**Task instructions**
In the records, starting with the line containing "Task: Expand the" and going on through the line containing "Action: pos(237,310)", replace "Equipment Classes" with "Equipment Types" and change nothing else. Leave out the pictures when you write those lines again.

-------- Records supplied --------

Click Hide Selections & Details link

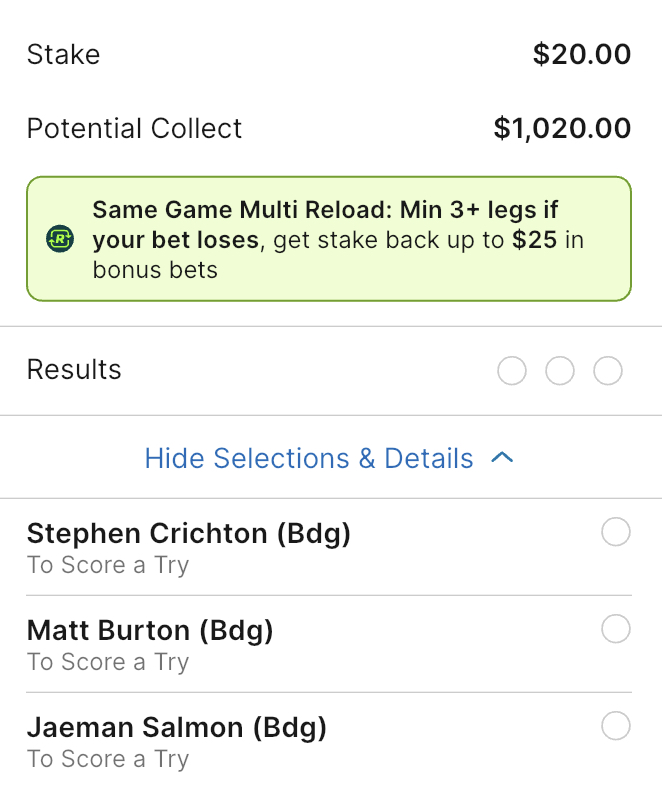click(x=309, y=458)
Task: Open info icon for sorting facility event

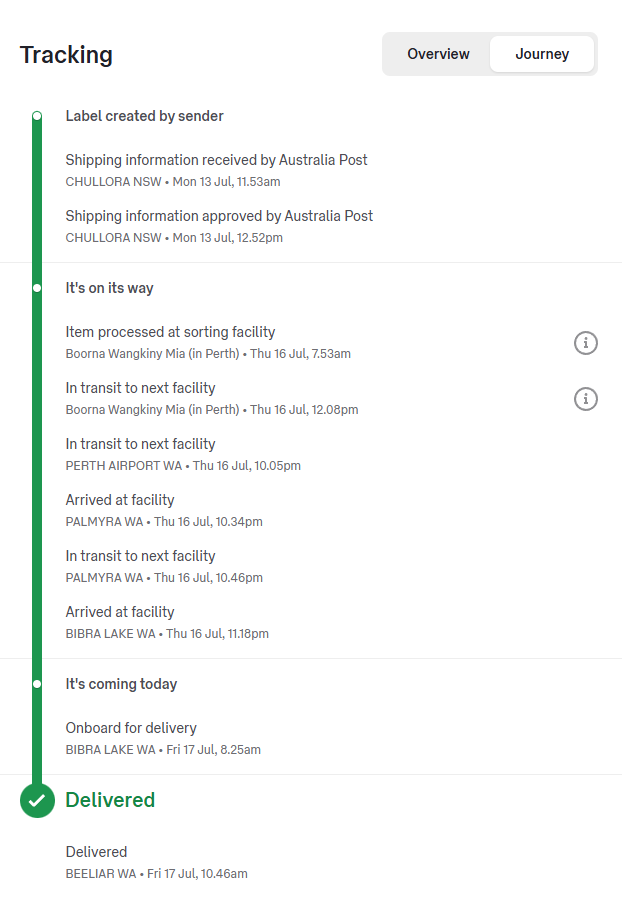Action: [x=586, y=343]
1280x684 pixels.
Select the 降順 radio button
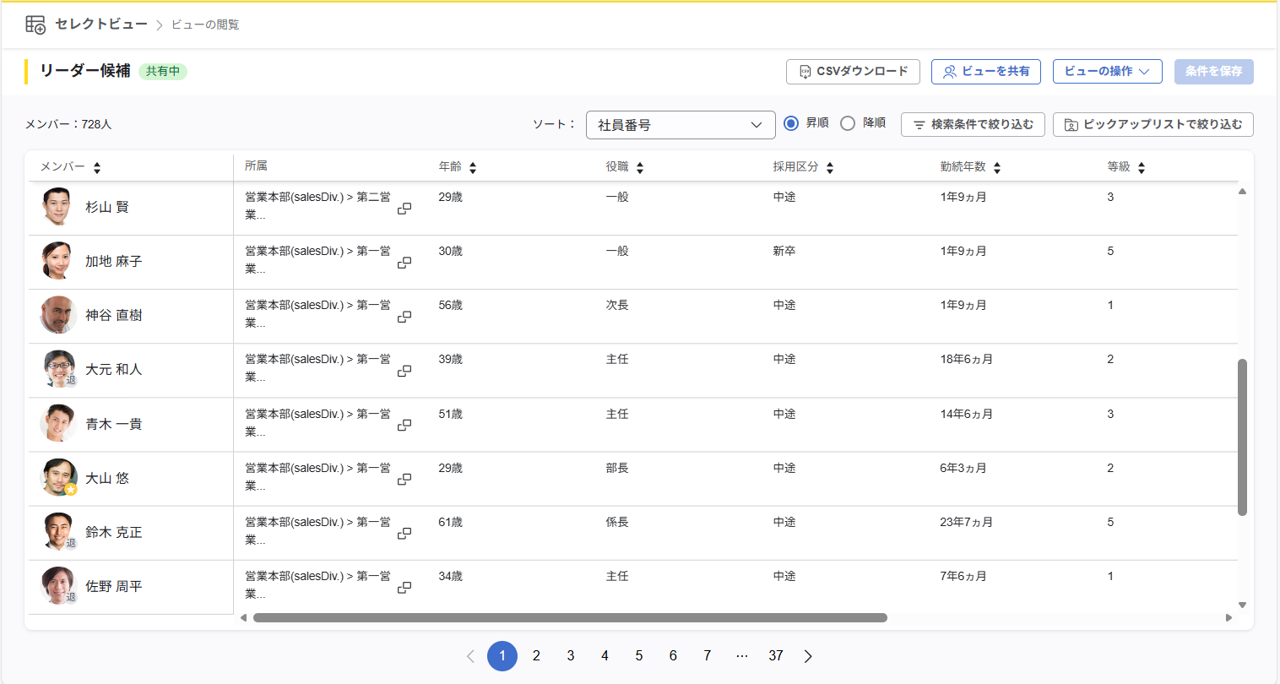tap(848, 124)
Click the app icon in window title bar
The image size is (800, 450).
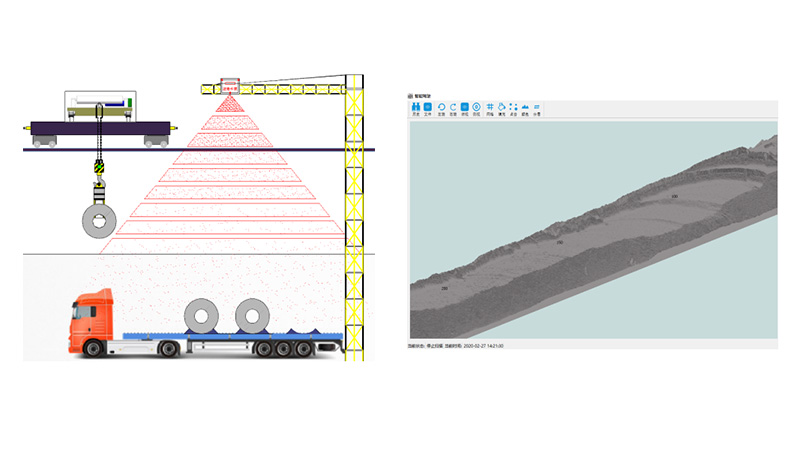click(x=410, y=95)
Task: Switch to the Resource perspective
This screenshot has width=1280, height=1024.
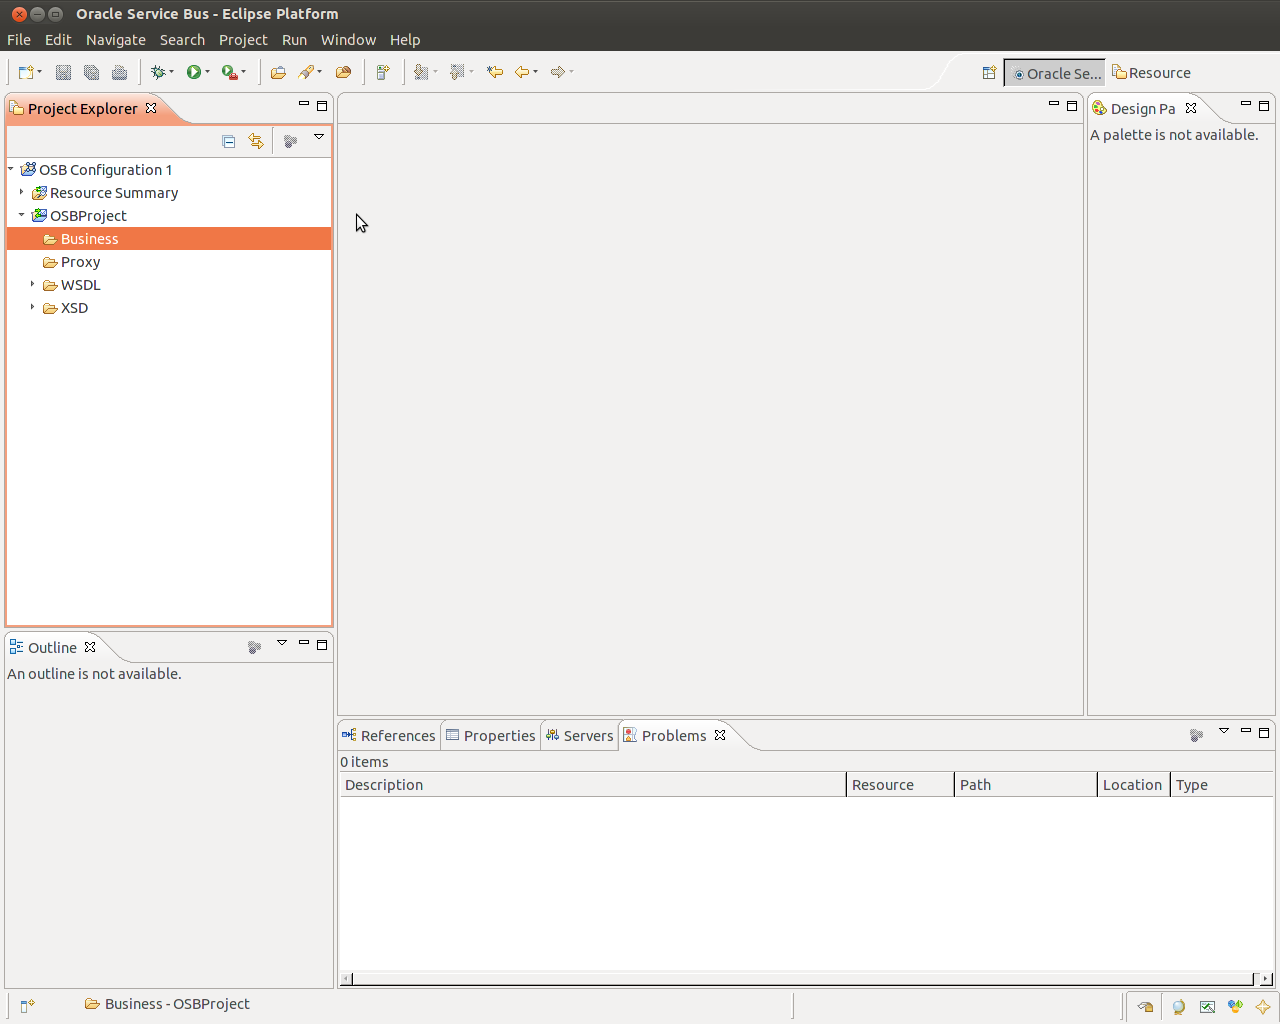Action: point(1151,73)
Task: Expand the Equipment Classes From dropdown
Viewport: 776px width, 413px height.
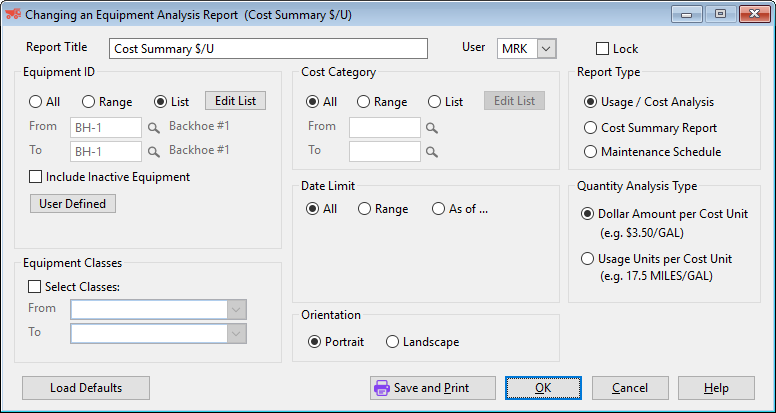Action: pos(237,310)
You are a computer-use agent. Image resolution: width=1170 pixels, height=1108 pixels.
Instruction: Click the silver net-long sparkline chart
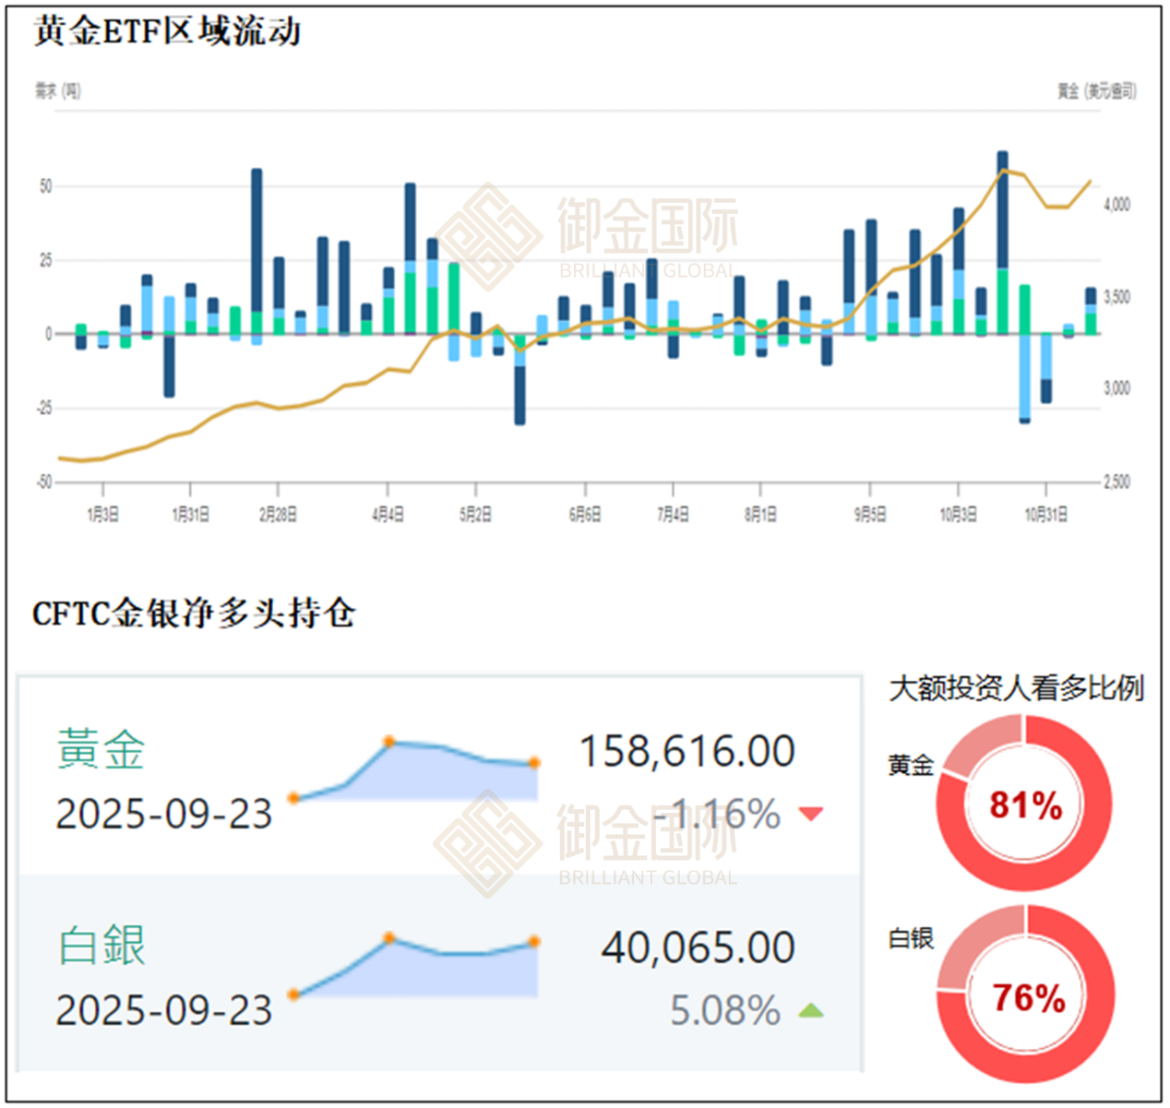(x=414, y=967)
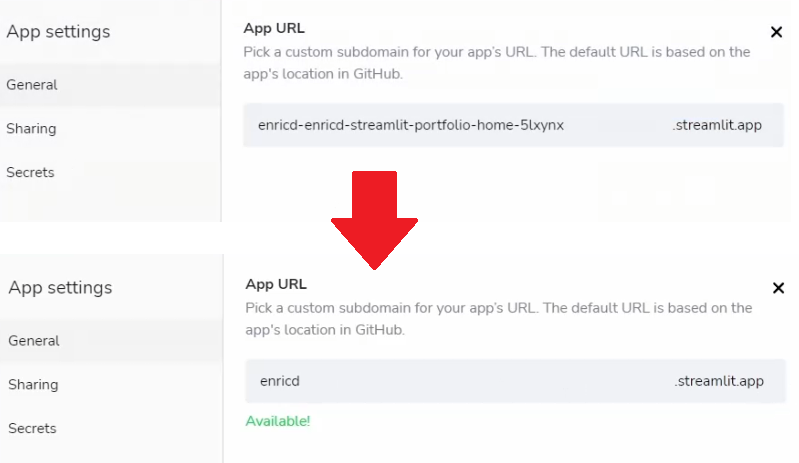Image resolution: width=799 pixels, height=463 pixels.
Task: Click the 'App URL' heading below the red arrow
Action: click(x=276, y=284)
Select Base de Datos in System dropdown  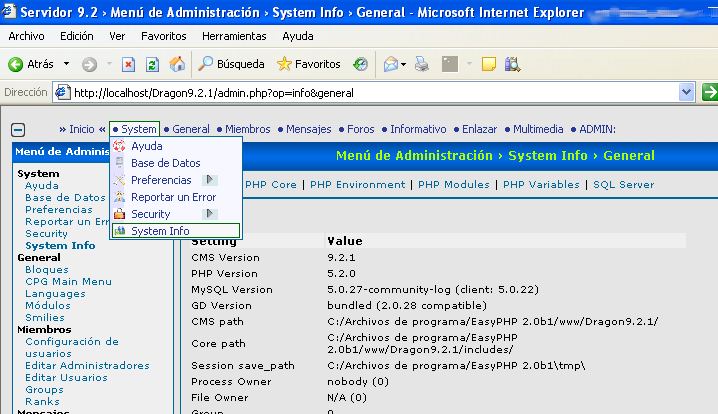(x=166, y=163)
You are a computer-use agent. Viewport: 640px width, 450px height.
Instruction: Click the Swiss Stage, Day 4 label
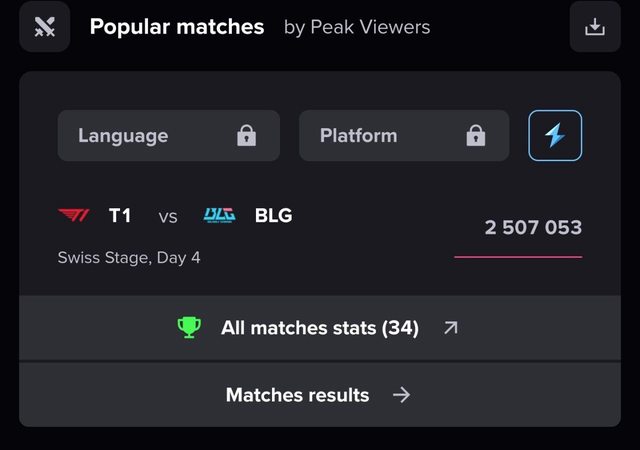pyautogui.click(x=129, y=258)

--------

**Task response**
Task: Expand the Equipment Types From dropdown
Viewport: 776px width, 413px height.
Action: pos(237,310)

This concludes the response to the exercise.